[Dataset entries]
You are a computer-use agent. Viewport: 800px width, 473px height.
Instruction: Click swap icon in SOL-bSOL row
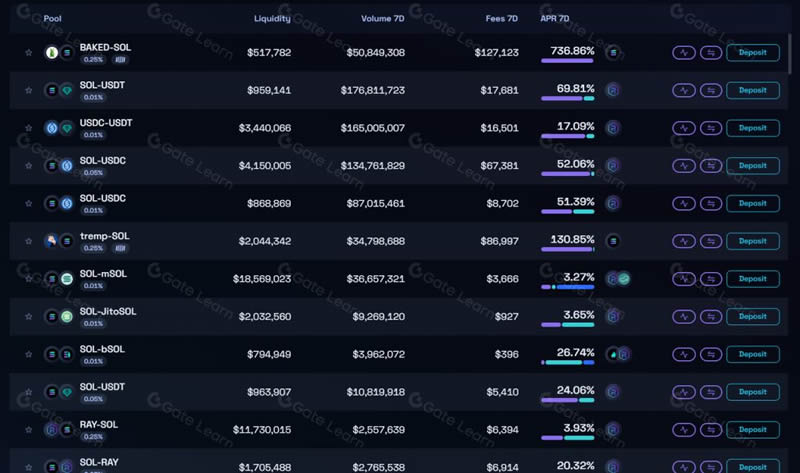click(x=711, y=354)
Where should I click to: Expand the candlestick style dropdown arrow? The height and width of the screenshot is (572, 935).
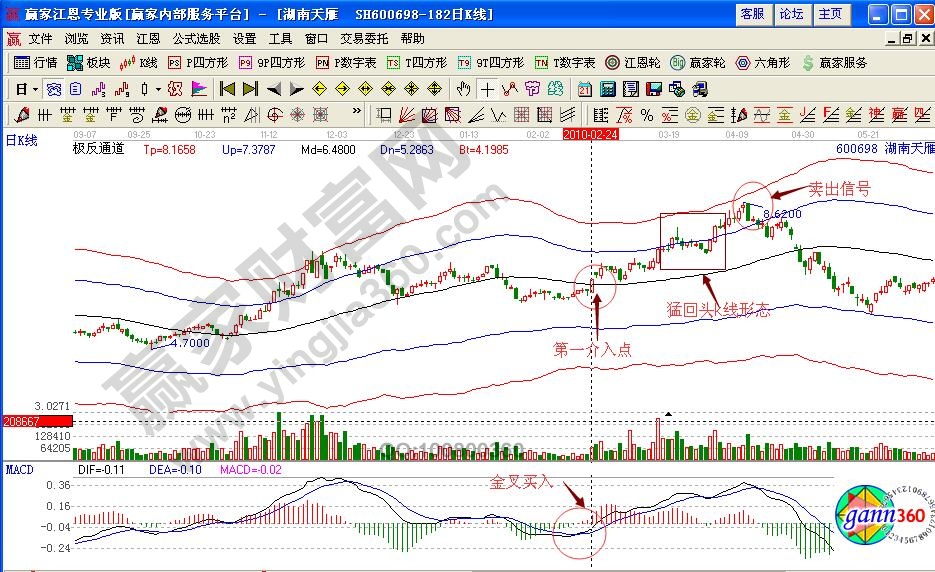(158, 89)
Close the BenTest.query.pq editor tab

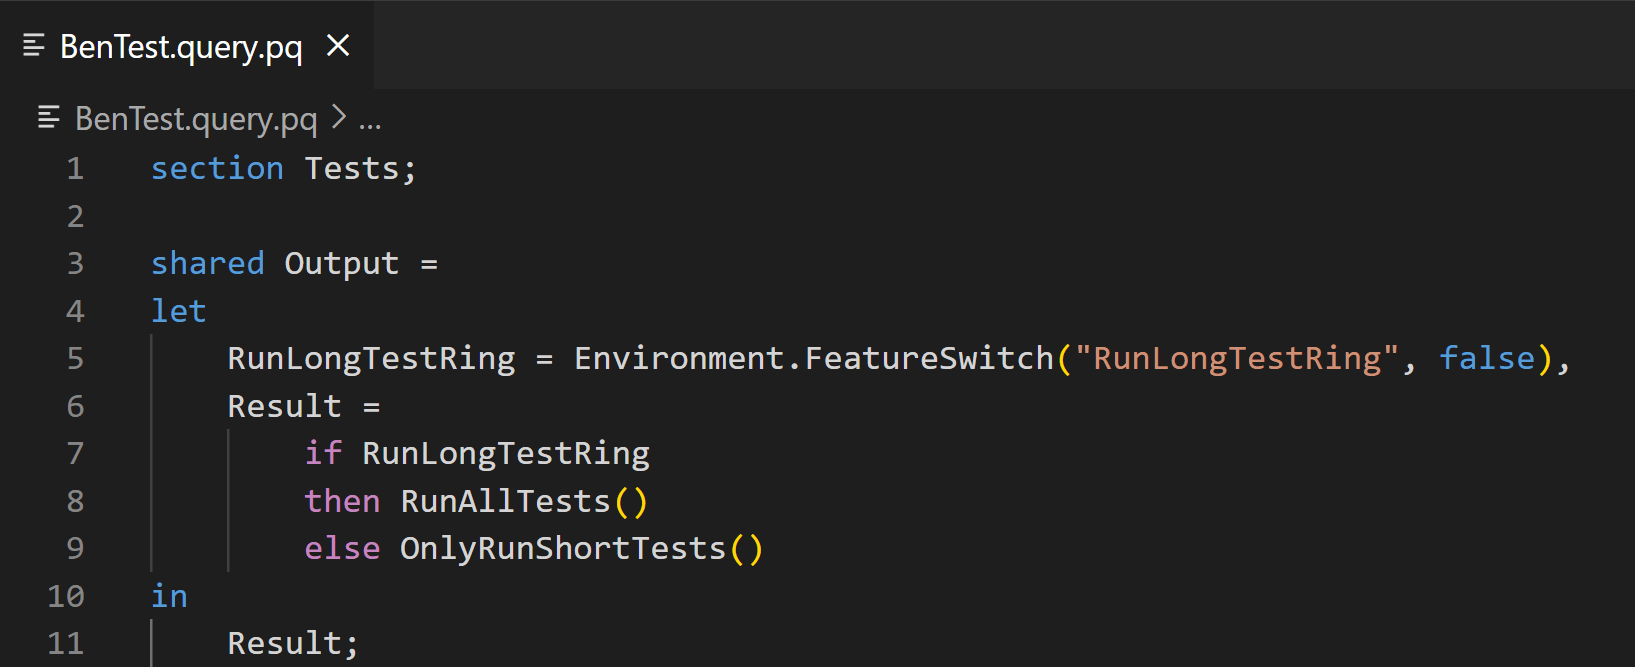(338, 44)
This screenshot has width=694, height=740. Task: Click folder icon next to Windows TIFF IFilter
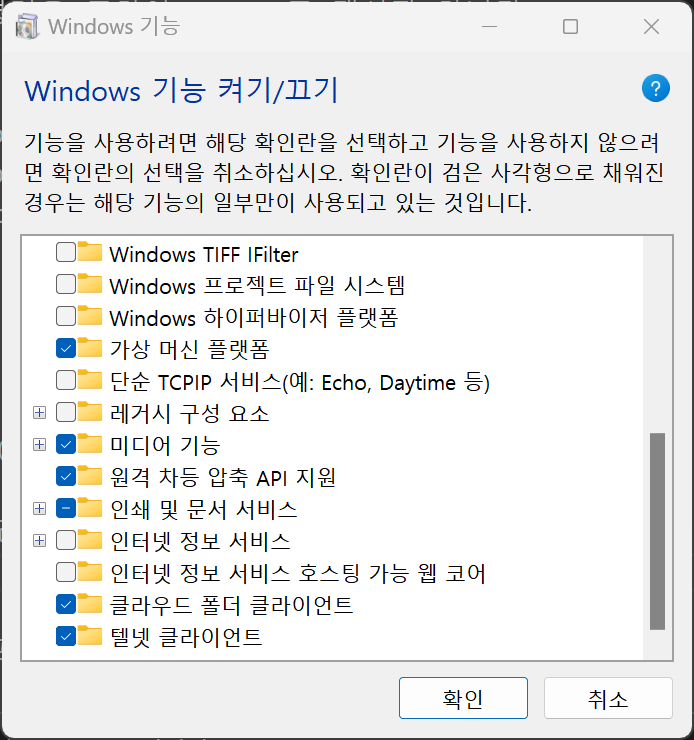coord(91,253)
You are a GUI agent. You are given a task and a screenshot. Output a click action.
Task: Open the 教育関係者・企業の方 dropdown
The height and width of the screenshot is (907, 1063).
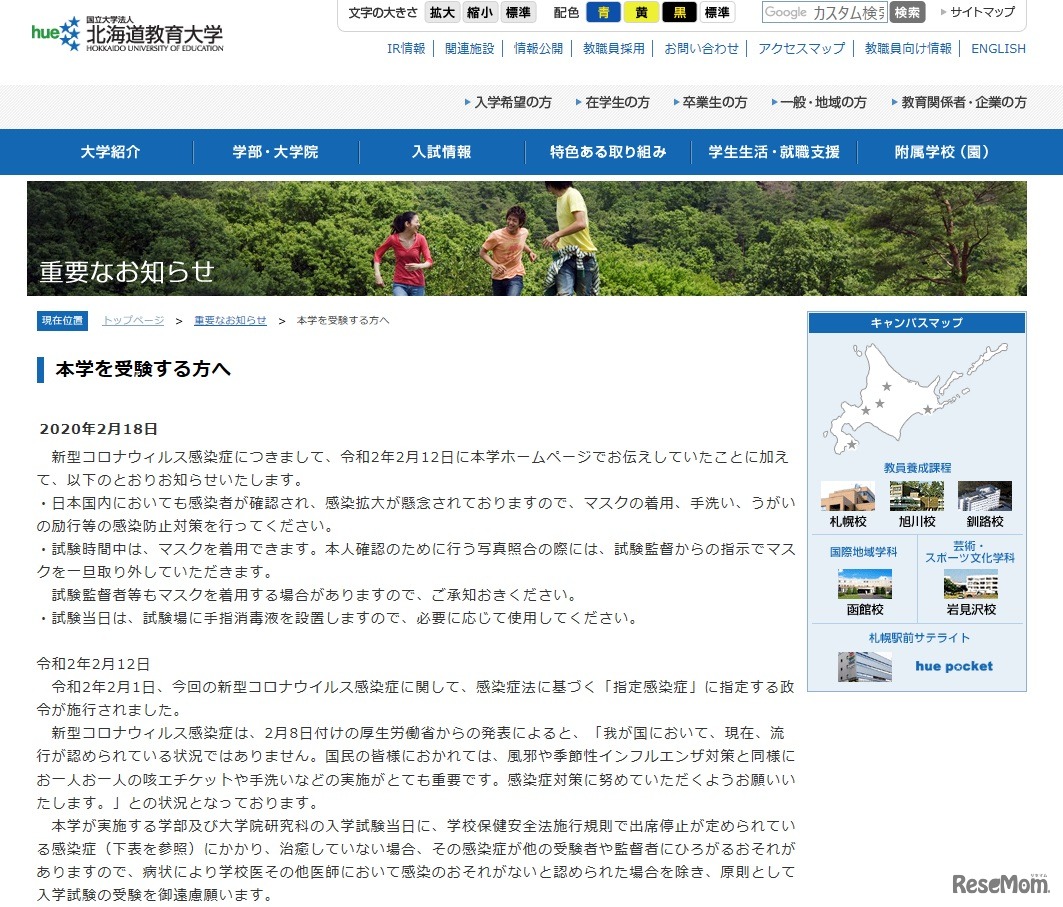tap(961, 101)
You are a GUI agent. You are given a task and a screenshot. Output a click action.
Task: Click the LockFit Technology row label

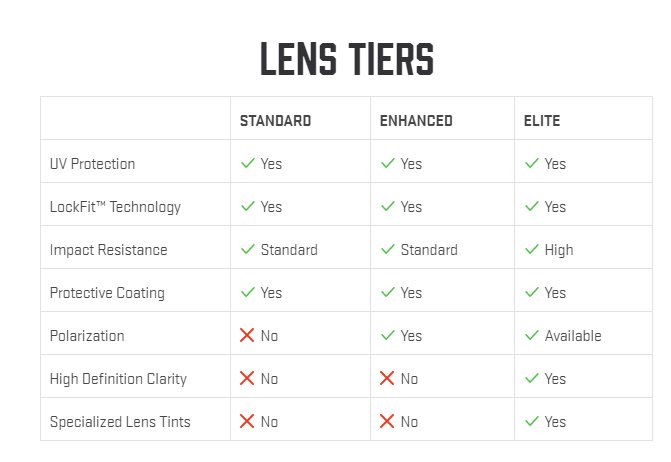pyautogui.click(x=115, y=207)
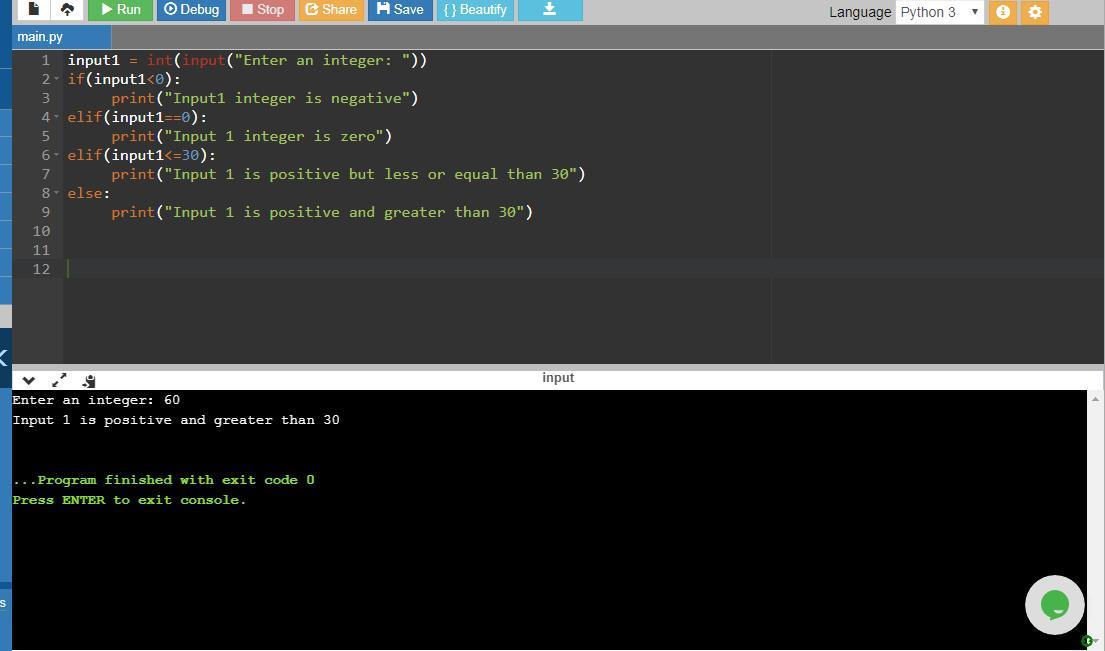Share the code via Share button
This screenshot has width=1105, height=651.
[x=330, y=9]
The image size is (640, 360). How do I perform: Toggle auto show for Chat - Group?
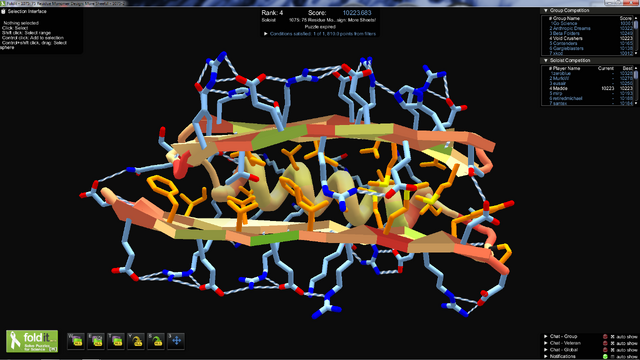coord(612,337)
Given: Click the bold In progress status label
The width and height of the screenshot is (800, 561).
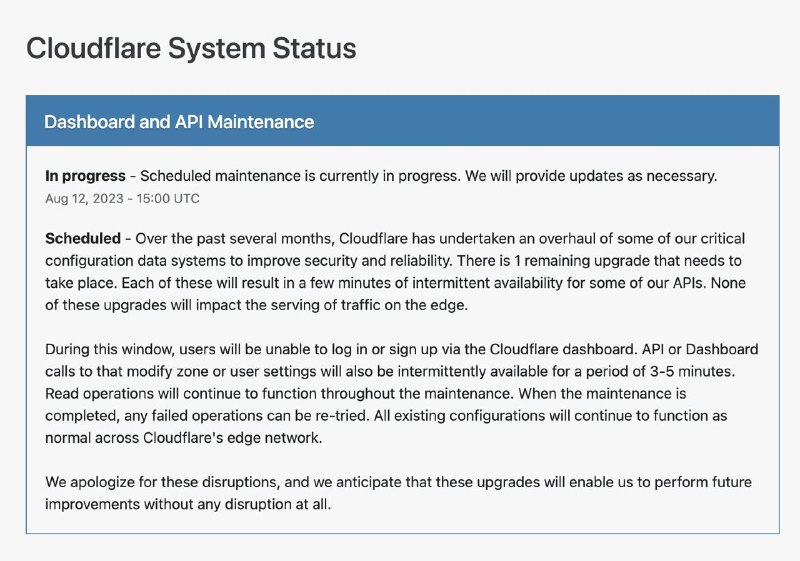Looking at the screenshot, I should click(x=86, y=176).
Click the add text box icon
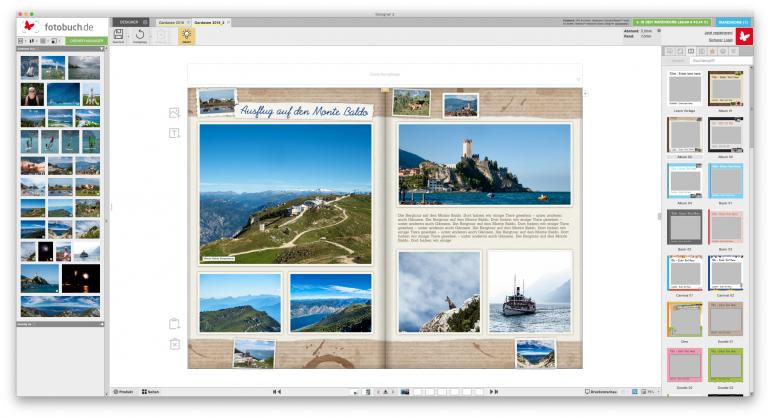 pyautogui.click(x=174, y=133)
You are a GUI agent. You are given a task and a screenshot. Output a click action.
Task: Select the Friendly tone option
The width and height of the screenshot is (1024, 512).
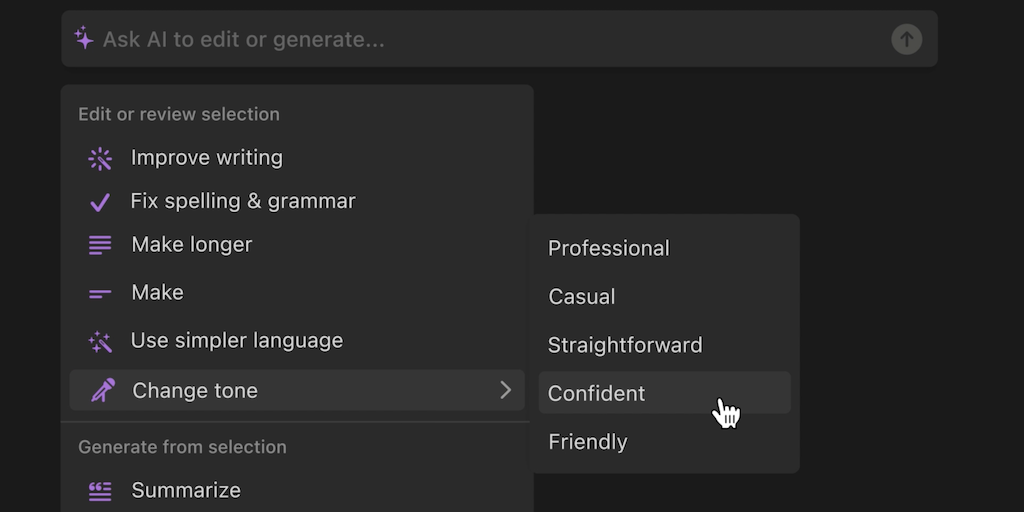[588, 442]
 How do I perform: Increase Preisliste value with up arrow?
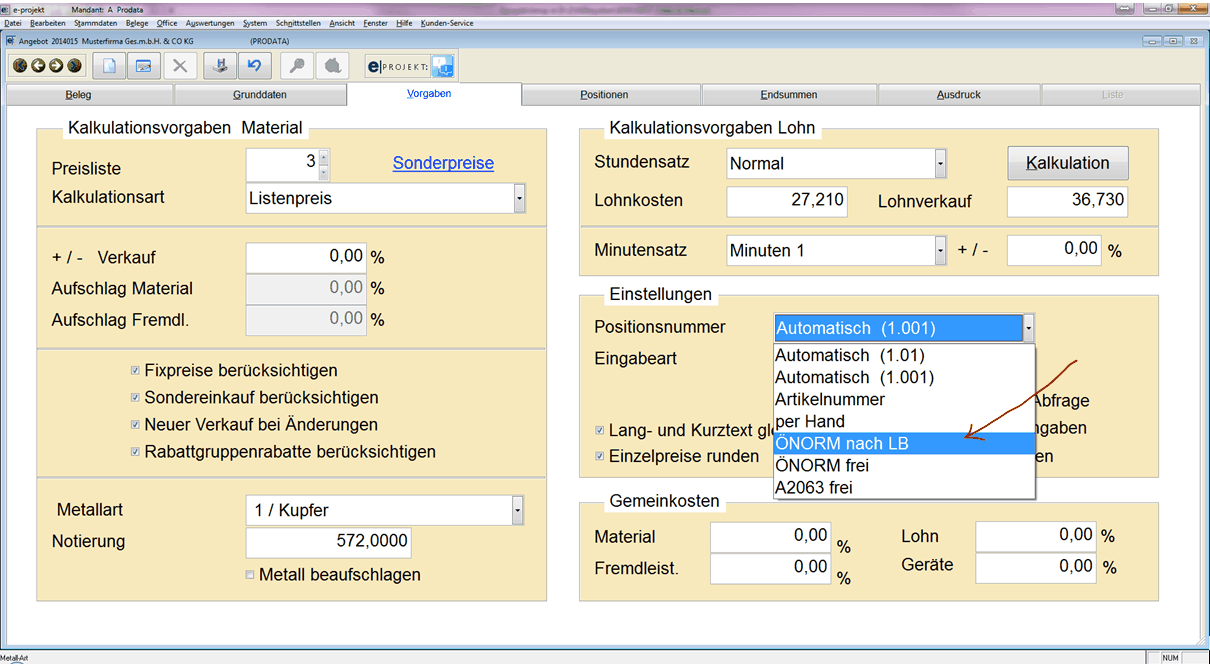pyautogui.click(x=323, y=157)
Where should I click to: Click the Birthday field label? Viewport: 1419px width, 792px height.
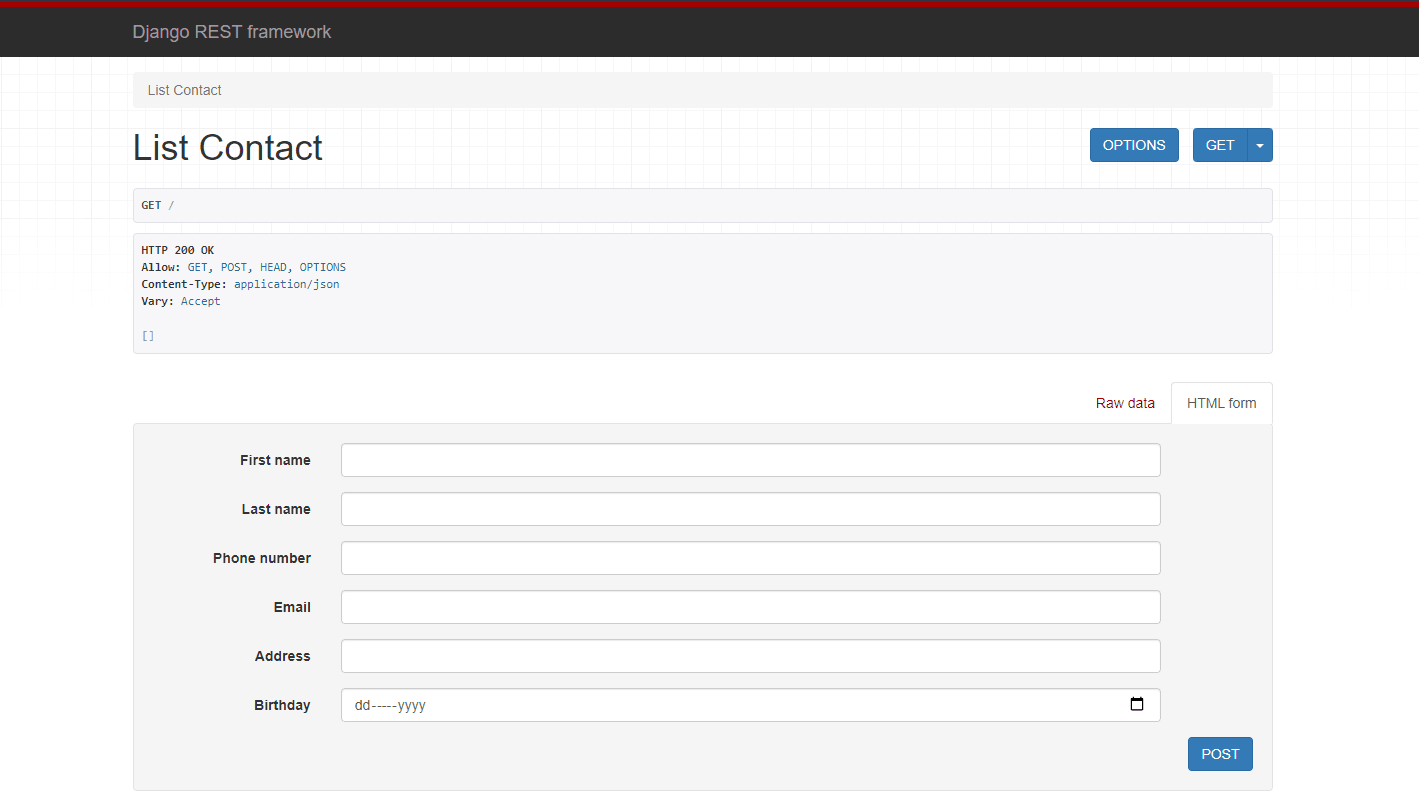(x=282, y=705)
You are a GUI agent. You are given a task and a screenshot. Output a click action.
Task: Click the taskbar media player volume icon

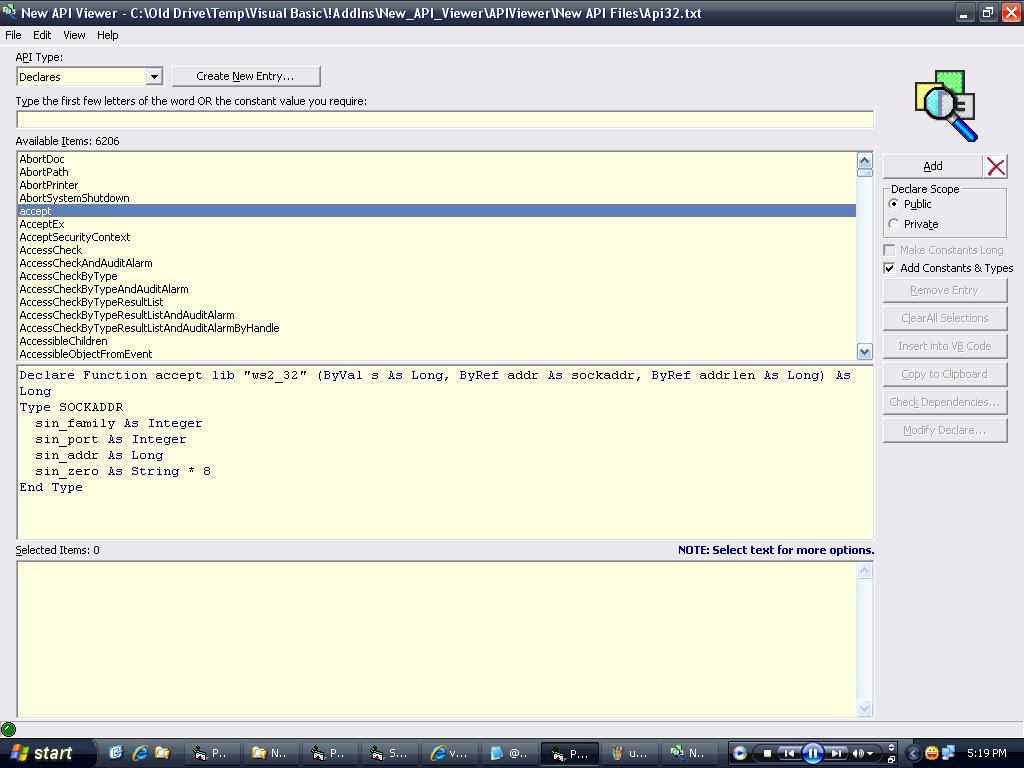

▶ _TASK DESCRIPTION_:
A verbatim copy of all the records, minus the pictures, is the expected answer.

▶ _SOLUTION BELOW_:
You are a computer-use agent. Viewport: 800px width, 473px height.
Instruction: Click swap icon in SOL-bSOL row
click(x=711, y=354)
Where should I click to: Expand the candlestick style dropdown arrow? The height and width of the screenshot is (572, 935).
(158, 89)
Close the BenTest.query.pq editor tab

(338, 44)
This screenshot has width=694, height=740. Task: Click folder icon next to Windows TIFF IFilter
coord(91,253)
You are a GUI agent. You are given a task and a screenshot. Output a click action.
Task: Open the 教育関係者・企業の方 dropdown
The height and width of the screenshot is (907, 1063).
tap(961, 101)
You are a GUI agent. You are given a task and a screenshot. Output a click action.
Task: Click the LockFit Technology row label

pyautogui.click(x=115, y=207)
Share the code via Share button
This screenshot has width=1105, height=651.
[x=330, y=9]
The image size is (640, 360). How do I perform: Toggle auto show for Chat - Group?
coord(612,337)
Given: Click the bold In progress status label
The width and height of the screenshot is (800, 561).
Looking at the screenshot, I should click(x=86, y=176).
Click the add text box icon
 pyautogui.click(x=174, y=133)
You are a GUI agent. You are given a task and a screenshot. Output a click action.
Task: Select the Friendly tone option
The width and height of the screenshot is (1024, 512).
[588, 442]
 How do I perform: Increase Preisliste value with up arrow?
pyautogui.click(x=323, y=157)
Where should I click to: Click the Birthday field label? Viewport: 1419px width, 792px height.
(x=282, y=705)
You are a GUI agent. You are given a task and a screenshot. Output a click action.
Task: Click the taskbar media player volume icon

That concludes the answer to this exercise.